## WHAT YOU HAVE TO DO
Would you repeat the whole listing exactly?

***** TASK DATA *****

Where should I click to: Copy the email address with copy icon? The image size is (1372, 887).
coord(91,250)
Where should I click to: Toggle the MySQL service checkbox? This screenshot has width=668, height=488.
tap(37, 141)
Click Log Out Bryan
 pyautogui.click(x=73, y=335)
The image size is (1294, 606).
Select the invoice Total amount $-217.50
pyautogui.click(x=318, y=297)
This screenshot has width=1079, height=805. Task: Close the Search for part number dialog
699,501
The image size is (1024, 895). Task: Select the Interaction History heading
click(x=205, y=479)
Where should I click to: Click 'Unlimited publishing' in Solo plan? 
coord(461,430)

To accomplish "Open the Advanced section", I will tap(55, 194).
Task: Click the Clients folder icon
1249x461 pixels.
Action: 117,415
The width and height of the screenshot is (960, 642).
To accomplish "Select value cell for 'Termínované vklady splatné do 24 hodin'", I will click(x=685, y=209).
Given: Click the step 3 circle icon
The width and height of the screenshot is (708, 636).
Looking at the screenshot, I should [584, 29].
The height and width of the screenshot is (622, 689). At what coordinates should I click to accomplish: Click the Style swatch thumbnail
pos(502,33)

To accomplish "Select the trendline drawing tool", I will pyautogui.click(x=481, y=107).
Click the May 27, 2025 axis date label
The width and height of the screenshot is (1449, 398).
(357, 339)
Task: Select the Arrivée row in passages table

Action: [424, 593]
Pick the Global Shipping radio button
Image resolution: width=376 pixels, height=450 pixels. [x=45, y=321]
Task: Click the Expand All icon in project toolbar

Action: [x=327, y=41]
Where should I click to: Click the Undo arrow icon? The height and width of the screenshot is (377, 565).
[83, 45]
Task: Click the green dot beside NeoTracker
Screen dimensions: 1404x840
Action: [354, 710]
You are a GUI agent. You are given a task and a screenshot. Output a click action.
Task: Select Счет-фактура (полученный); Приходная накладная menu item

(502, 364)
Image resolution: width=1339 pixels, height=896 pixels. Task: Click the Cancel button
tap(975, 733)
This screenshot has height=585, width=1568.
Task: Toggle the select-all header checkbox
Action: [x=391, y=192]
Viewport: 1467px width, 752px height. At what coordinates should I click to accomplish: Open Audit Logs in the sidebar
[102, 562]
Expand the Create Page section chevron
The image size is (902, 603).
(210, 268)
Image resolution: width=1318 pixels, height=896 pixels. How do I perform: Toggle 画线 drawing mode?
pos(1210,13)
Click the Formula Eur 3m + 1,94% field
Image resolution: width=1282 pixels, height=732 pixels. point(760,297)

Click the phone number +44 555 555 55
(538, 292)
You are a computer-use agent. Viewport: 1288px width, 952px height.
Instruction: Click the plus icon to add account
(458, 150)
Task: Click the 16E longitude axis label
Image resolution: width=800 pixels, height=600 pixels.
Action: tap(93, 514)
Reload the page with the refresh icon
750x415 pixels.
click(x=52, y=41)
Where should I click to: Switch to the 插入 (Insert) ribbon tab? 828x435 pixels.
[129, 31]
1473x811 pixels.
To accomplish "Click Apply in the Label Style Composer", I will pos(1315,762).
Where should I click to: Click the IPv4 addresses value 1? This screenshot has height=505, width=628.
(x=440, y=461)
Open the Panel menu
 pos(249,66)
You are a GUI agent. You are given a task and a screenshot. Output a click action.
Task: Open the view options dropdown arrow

*****

## TASK ANSWER
Where should I click to: Copy the email address with copy icon? The image size is (1372, 887).
coord(91,250)
Where should I click to: Toggle the MySQL service checkbox? This screenshot has width=668, height=488.
tap(37, 141)
Click Log Out Bryan
 pyautogui.click(x=73, y=335)
The image size is (1294, 606).
Select the invoice Total amount $-217.50
pyautogui.click(x=318, y=297)
This screenshot has width=1079, height=805. Task: Close the Search for part number dialog
699,501
The image size is (1024, 895). Task: Select the Interaction History heading
click(x=205, y=479)
Where should I click to: Click 'Unlimited publishing' in Solo plan? 
coord(461,430)

To accomplish "Open the Advanced section", I will tap(55, 194).
Task: Click the Clients folder icon
1249x461 pixels.
Action: 117,415
The width and height of the screenshot is (960, 642).
To accomplish "Select value cell for 'Termínované vklady splatné do 24 hodin'", I will click(x=685, y=209).
Given: Click the step 3 circle icon
The width and height of the screenshot is (708, 636).
Looking at the screenshot, I should [584, 29].
The height and width of the screenshot is (622, 689). At what coordinates should I click to accomplish: Click the Style swatch thumbnail
pos(502,33)

To accomplish "Select the trendline drawing tool", I will pyautogui.click(x=481, y=107).
Click the May 27, 2025 axis date label
The width and height of the screenshot is (1449, 398).
(357, 339)
Task: Select the Arrivée row in passages table

Action: [424, 593]
Pick the Global Shipping radio button
Image resolution: width=376 pixels, height=450 pixels. [x=45, y=321]
Task: Click the Expand All icon in project toolbar

Action: [x=327, y=41]
Where should I click to: Click the Undo arrow icon? The height and width of the screenshot is (377, 565).
[83, 45]
Task: Click the green dot beside NeoTracker
Screen dimensions: 1404x840
Action: [354, 710]
You are a GUI agent. You are given a task and a screenshot. Output a click action.
Task: Select Счет-фактура (полученный); Приходная накладная menu item

(502, 364)
Image resolution: width=1339 pixels, height=896 pixels. Task: Click the Cancel button
tap(975, 733)
This screenshot has height=585, width=1568.
Task: Toggle the select-all header checkbox
Action: [x=391, y=192]
Viewport: 1467px width, 752px height. At what coordinates should I click to accomplish: Open Audit Logs in the sidebar
[102, 562]
Expand the Create Page section chevron
The image size is (902, 603).
(210, 268)
Image resolution: width=1318 pixels, height=896 pixels. How do I perform: Toggle 画线 drawing mode?
pos(1210,13)
Click the Formula Eur 3m + 1,94% field
Image resolution: width=1282 pixels, height=732 pixels. point(760,297)

Click the phone number +44 555 555 55
(538, 292)
You are a computer-use agent. Viewport: 1288px width, 952px height.
Instruction: Click the plus icon to add account
(458, 150)
Task: Click the 16E longitude axis label
Image resolution: width=800 pixels, height=600 pixels.
Action: tap(93, 514)
Reload the page with the refresh icon
750x415 pixels.
click(x=52, y=41)
Where should I click to: Switch to the 插入 (Insert) ribbon tab? 828x435 pixels.
[129, 31]
1473x811 pixels.
To accomplish "Click Apply in the Label Style Composer", I will pos(1315,762).
Where should I click to: Click the IPv4 addresses value 1? This screenshot has height=505, width=628.
(x=440, y=461)
Open the Panel menu
 pos(249,66)
You are a GUI agent. You are given a task and a screenshot. Output a click action.
Task: Open the view options dropdown arrow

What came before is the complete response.